I like how his death was accurate to life that's how he died he was shaking Frankie Yale's hand then Al's men killed him
I thought O'Banion went as 'Charles' and the newspapers called him by his middle name Dean?
What other movies/shiws has he been in?
Historical accounts claim he sang with an Irish accent.
@@Michael-cs3li If that is true, it was probably an affectation.
Van Alden was always one of the most interesting characters on the show. The other criminals were mostly steered into their profession by birth and circumstances; Van Alden a clearly a guy who wanted to be morally righteous and upstanding but wound up with an entirely different life due to his volatile and unpredictable nature. Cops and criminals generally have a code; Van Alden was both, yet didn't have one despite he much he wanted to think he did.
On the surface, he seemed to be disciplined, reserved, even a bit repressed; every once in awhile he'd blow an O-ring, and his true volatile nature would up into a mushroom cloud of violence.

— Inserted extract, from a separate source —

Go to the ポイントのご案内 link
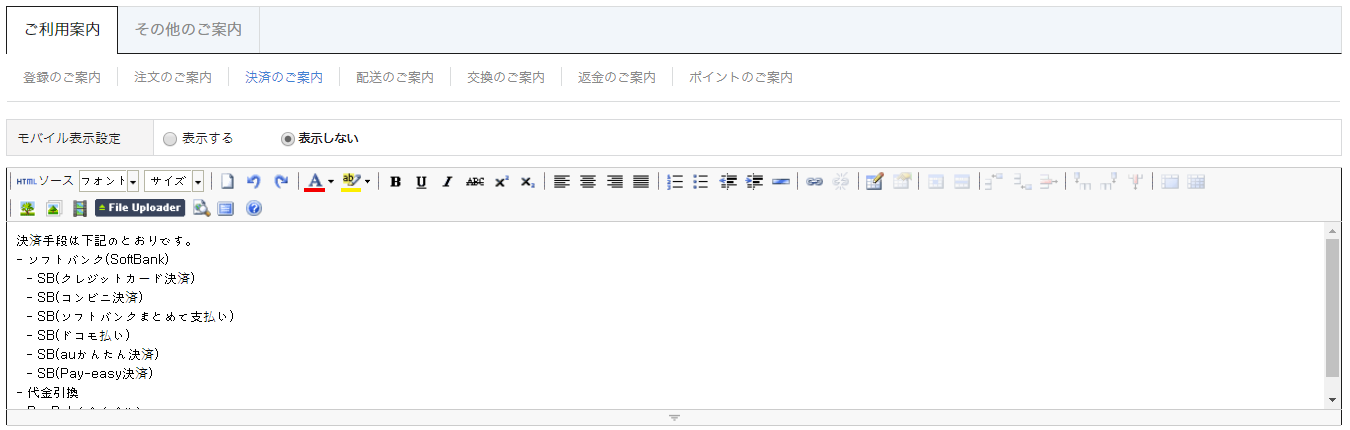The image size is (1350, 430). (x=740, y=77)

His unpredictability made for some of the best scenes in the series.
Great statement.
Im guessing you are great at writing, good job
Yep - reminds me of Seth Bullock alot, only if Seth Bullock had decided to go all in on criminality
He was in the right for drowning shlomo for fucking up his investigation too tbh.

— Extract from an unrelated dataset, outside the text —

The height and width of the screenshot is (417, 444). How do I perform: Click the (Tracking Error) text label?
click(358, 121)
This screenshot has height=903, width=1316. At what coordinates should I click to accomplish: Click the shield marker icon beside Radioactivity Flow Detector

I don't know if I'd say it was because of his volatile/unpredictable nature; he just kept being in the wrong place at the wrong time with the wrong people. If he hadn't have gotten pushed around, he wouldn't have taken an iron to that guy's face.
I love how his wife transformed from innocent to complicit and then to the bane of his existence.

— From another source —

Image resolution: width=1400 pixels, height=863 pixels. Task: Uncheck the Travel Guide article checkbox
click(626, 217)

The police are going to have a hell of a time investigating this. Dead iron salesmen and a dead mobster, what the hell was going on here?
Just another day in 1920s Chicago
Also three dead mooks in the back alley, it's all a fucking mess
All 4 of them were gonna straighten Van Alden out, but fate put a pretty big crease in their plans.
Cue csi opening music.
The smell must've been very horrendous 🤮
As if the CPD gave a shit back then.
As someone who worked in a flower shop in college, sweeping the trimmings is a pain in the ass
I mean you could trim them on top of a bucket or trashbag. Whose out their double work like that.
why dont you just hover them ?
@@lordmeric3180 depends on the flower. Some you can strip and clean neatly, others not so much. Also when arrangements are put together there is trimming done to fit the particular arrangement and it takes way longer to completely pivot or move to a can
I did photo and video for a florist company a while back - you could have all the trash cans you wanted, it didn't matter. There were _going_ to be trimmings to sweep up.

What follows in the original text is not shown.